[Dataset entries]

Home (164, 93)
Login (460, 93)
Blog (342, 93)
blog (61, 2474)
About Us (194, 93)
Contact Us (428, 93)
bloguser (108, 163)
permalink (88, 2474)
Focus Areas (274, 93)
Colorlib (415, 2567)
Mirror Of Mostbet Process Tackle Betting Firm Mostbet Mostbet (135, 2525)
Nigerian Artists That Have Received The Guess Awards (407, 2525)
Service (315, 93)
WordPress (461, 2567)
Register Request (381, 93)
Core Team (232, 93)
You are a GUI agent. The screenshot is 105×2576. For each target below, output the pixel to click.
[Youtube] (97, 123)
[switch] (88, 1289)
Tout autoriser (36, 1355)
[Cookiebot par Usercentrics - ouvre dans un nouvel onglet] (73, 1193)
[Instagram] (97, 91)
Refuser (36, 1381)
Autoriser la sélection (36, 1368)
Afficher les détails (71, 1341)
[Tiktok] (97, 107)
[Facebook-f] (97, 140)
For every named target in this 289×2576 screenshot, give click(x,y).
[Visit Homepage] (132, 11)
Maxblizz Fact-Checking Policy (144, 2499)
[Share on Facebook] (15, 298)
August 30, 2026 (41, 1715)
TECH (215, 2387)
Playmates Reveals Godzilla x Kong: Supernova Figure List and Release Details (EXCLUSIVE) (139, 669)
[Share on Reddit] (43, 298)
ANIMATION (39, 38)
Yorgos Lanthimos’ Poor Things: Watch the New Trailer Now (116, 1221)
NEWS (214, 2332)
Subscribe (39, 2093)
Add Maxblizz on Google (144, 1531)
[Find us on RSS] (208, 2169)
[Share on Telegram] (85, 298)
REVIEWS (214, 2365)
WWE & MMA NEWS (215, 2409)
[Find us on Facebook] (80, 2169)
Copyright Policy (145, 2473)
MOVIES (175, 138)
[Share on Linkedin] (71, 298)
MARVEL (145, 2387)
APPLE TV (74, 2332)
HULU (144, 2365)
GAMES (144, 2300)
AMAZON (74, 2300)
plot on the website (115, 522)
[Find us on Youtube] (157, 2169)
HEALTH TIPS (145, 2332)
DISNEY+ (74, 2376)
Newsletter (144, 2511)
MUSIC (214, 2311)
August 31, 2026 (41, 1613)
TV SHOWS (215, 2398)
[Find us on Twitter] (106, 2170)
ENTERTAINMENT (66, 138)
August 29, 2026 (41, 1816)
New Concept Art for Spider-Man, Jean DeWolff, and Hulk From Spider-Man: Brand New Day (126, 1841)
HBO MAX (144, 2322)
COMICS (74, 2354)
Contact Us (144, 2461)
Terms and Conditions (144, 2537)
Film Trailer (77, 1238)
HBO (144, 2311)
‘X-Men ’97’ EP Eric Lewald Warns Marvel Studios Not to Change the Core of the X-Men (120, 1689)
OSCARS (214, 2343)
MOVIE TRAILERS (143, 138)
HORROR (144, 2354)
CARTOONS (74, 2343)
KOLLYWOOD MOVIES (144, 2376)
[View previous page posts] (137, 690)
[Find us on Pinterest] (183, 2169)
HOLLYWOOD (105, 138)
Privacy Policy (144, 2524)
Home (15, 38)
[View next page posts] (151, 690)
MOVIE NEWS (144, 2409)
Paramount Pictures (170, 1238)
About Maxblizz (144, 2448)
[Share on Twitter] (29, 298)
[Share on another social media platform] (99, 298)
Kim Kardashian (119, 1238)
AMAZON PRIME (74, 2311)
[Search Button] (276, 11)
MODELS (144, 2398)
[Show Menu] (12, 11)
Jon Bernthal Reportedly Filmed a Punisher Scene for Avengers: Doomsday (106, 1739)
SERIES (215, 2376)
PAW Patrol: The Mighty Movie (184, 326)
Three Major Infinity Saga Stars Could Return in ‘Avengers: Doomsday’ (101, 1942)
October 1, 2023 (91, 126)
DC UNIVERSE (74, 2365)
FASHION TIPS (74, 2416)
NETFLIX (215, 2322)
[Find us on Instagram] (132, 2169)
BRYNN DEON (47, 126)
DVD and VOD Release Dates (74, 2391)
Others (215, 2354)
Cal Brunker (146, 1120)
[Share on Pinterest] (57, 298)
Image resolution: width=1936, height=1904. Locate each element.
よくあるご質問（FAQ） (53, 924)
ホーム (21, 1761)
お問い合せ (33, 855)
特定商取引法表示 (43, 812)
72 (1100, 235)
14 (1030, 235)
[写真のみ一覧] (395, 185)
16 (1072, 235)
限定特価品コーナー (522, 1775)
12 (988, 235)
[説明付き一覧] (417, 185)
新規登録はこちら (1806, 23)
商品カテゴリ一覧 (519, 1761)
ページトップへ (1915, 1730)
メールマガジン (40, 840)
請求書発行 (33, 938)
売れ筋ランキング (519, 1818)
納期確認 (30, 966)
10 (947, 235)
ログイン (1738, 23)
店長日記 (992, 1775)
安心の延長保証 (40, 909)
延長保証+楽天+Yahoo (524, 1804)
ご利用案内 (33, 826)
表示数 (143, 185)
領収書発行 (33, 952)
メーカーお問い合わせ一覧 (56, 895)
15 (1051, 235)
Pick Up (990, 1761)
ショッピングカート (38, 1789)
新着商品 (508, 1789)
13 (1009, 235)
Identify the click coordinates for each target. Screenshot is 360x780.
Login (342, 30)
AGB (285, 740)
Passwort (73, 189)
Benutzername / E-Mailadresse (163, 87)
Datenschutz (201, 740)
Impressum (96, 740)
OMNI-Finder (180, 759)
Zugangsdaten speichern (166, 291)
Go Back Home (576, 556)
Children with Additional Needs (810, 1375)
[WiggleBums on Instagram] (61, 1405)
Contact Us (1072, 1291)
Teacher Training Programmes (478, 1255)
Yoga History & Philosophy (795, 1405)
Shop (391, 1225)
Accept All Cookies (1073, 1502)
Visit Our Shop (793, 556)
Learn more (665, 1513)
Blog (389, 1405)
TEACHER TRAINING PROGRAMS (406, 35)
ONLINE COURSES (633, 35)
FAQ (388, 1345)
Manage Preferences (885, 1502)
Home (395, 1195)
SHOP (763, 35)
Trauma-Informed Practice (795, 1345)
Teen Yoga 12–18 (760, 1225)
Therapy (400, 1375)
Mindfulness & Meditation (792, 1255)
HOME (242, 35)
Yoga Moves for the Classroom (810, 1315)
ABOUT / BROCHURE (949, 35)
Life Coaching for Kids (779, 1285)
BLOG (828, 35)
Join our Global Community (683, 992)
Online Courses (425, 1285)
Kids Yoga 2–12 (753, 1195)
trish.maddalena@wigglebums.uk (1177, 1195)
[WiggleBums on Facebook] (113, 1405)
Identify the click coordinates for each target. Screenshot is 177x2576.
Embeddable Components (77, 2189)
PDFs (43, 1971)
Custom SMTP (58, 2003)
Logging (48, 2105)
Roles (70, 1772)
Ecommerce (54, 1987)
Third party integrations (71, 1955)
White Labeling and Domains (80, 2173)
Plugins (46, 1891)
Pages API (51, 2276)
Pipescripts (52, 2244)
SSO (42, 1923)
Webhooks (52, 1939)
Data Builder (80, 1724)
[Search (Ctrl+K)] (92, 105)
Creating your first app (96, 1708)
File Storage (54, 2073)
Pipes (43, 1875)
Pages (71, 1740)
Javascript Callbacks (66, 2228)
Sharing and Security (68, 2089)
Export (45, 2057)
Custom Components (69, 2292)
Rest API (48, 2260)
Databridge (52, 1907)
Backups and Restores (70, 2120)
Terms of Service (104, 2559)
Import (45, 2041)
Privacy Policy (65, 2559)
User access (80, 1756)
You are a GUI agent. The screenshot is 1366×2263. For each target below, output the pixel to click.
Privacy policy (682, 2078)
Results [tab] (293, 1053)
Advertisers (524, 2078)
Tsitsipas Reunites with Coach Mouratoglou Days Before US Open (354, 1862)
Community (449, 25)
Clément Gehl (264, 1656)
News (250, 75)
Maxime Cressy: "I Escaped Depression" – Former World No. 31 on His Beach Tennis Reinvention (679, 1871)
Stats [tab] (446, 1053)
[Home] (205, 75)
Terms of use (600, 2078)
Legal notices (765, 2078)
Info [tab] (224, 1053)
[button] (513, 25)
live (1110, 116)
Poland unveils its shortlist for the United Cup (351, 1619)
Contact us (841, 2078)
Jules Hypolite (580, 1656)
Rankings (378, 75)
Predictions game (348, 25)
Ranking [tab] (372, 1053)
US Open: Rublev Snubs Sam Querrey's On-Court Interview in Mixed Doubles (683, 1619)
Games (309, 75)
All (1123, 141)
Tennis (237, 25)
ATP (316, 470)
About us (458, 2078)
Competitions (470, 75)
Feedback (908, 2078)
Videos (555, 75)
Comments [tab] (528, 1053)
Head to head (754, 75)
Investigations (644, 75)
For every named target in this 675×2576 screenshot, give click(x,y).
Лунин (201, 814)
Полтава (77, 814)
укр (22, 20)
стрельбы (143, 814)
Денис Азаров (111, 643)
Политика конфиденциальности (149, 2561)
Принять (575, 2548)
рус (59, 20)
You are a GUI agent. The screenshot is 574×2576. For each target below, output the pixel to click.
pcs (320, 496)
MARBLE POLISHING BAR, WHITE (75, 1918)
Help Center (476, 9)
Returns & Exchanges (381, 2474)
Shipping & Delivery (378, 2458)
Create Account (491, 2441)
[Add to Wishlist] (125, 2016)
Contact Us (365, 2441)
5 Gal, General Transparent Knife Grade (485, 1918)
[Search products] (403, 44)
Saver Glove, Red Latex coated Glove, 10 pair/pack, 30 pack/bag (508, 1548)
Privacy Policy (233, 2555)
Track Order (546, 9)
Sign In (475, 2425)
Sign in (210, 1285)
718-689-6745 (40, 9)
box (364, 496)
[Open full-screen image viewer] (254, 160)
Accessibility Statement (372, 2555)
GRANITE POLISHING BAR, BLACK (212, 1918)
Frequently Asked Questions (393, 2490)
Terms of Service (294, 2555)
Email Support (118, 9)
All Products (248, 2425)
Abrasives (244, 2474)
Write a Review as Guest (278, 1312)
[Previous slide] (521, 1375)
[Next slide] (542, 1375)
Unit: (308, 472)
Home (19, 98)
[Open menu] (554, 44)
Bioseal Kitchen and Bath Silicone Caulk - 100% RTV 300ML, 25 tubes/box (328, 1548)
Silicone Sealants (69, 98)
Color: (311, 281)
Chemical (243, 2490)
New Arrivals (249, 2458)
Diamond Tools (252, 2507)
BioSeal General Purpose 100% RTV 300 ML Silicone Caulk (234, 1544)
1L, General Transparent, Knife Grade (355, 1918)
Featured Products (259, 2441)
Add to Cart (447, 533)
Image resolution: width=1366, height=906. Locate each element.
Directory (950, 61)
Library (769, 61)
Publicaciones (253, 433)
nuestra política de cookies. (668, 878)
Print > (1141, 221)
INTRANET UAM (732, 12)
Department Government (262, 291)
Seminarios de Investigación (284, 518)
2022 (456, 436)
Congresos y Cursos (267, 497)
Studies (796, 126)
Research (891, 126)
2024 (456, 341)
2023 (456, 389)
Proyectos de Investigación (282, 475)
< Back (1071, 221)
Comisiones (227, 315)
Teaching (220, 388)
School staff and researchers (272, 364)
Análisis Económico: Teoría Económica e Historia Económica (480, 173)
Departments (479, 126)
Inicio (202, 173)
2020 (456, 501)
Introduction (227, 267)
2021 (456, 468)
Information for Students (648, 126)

### ACTION ITEM
Lines from the start of the records through the one containing "X-Men (120, 1689)" are what should be retyped, exactly and in full, both ends included.

### RESPONSE AREA
Home (164, 93)
Login (460, 93)
Blog (342, 93)
blog (61, 2474)
About Us (194, 93)
Contact Us (428, 93)
bloguser (108, 163)
permalink (88, 2474)
Focus Areas (274, 93)
Colorlib (415, 2567)
Mirror Of Mostbet Process Tackle Betting Firm Mostbet Mostbet (135, 2525)
Nigerian Artists That Have Received The Guess Awards (407, 2525)
Service (315, 93)
WordPress (461, 2567)
Register Request (381, 93)
Core Team (232, 93)
You are a GUI agent. The screenshot is 105×2576. For each target below, output the pixel to click.
[Youtube] (97, 123)
[switch] (88, 1289)
Tout autoriser (36, 1355)
[Cookiebot par Usercentrics - ouvre dans un nouvel onglet] (73, 1193)
[Instagram] (97, 91)
Refuser (36, 1381)
Autoriser la sélection (36, 1368)
Afficher les détails (71, 1341)
[Tiktok] (97, 107)
[Facebook-f] (97, 140)
For every named target in this 289×2576 screenshot, give click(x,y).
[Visit Homepage] (132, 11)
Maxblizz Fact-Checking Policy (144, 2499)
[Share on Facebook] (15, 298)
August 30, 2026 (41, 1715)
TECH (215, 2387)
Playmates Reveals Godzilla x Kong: Supernova Figure List and Release Details (EXCLUSIVE) (139, 669)
[Share on Reddit] (43, 298)
ANIMATION (39, 38)
Yorgos Lanthimos’ Poor Things: Watch the New Trailer Now (116, 1221)
NEWS (214, 2332)
Subscribe (39, 2093)
Add Maxblizz on Google (144, 1531)
[Find us on RSS] (208, 2169)
[Share on Telegram] (85, 298)
REVIEWS (214, 2365)
WWE & MMA NEWS (215, 2409)
[Find us on Facebook] (80, 2169)
Copyright Policy (145, 2473)
MOVIES (175, 138)
[Share on Linkedin] (71, 298)
MARVEL (145, 2387)
APPLE TV (74, 2332)
HULU (144, 2365)
GAMES (144, 2300)
AMAZON (74, 2300)
plot on the website (115, 522)
[Find us on Youtube] (157, 2169)
HEALTH TIPS (145, 2332)
DISNEY+ (74, 2376)
Newsletter (144, 2511)
MUSIC (214, 2311)
August 31, 2026 (41, 1613)
TV SHOWS (215, 2398)
[Find us on Twitter] (106, 2170)
ENTERTAINMENT (66, 138)
August 29, 2026 (41, 1816)
New Concept Art for Spider-Man, Jean DeWolff, and Hulk From Spider-Man: Brand New Day (126, 1841)
HBO MAX (144, 2322)
COMICS (74, 2354)
Contact Us (144, 2461)
Terms and Conditions (144, 2537)
Film Trailer (77, 1238)
HBO (144, 2311)
‘X-Men ’97’ EP Eric Lewald Warns Marvel Studios Not to Change the Core of the X-Men (120, 1689)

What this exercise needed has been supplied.